LM: You learn the art of efficiency, of making use of small chunks of time. I give master classes and talks to students, and I say even if you have only 11 minutes, you can get a lot done in those 11 minutes. I know from experience—11 minutes is like gold.

KR: It’s so true. Now, I don’t mean to completely pivot, but I’m curious because you’ve just done so much—what has been one of your most memorable performances?

“There was just this energy in the room. It was one of the most profound experiences I’ve ever had.”

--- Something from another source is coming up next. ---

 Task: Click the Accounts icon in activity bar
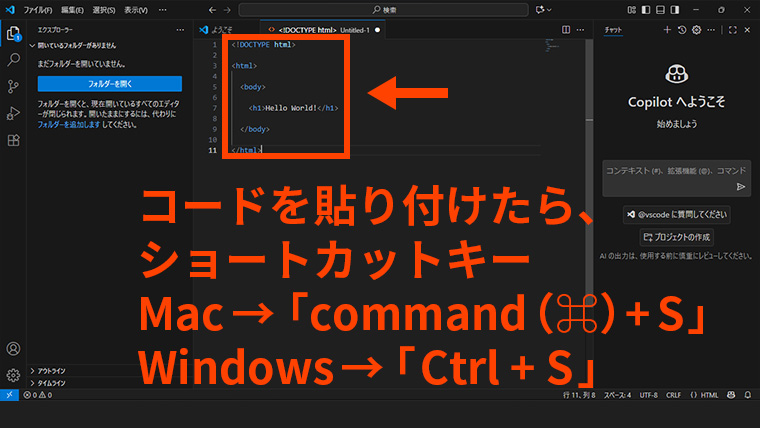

LM: It was in the Philippines during a tour of Asia that I did four years ago. We were in a rural area, three hours outside of Manila, and we were staying at this really amazing music school. I was with my cello band. We had this big outdoor concert planned, but it started to rain really bad. There was an indoor art gallery space as part of the facility, and because we had to leave the next day and there was no chance of rescheduling, we decided to just play inside, all acoustic, no mics. We set up our cello quartet in the middle of the room. And there were hundreds of people crowding in to listen on this hot, rainy night in the Philippines. There was just this energy in the room. It was one of the most profound experiences I’ve ever had.

So, after you did America’s Got Talent, what happened? Did you get a manager right after?

KR: We had an agency that was working with us right off the bat, which was great because we had no idea how to manage all of that, and we would have dropped a million balls.

LM: Yeah, self-booking your tours is not recommended. My husband and I self-managed our duo until we signed with a manager about a year and a half ago. Before that, we were organizing world tours on our own. You learn so much about how this industry works and how to create a sustainable career.

KR: Were there any classes at BU or when you did your master’s that focused more on the entrepreneurial side of things?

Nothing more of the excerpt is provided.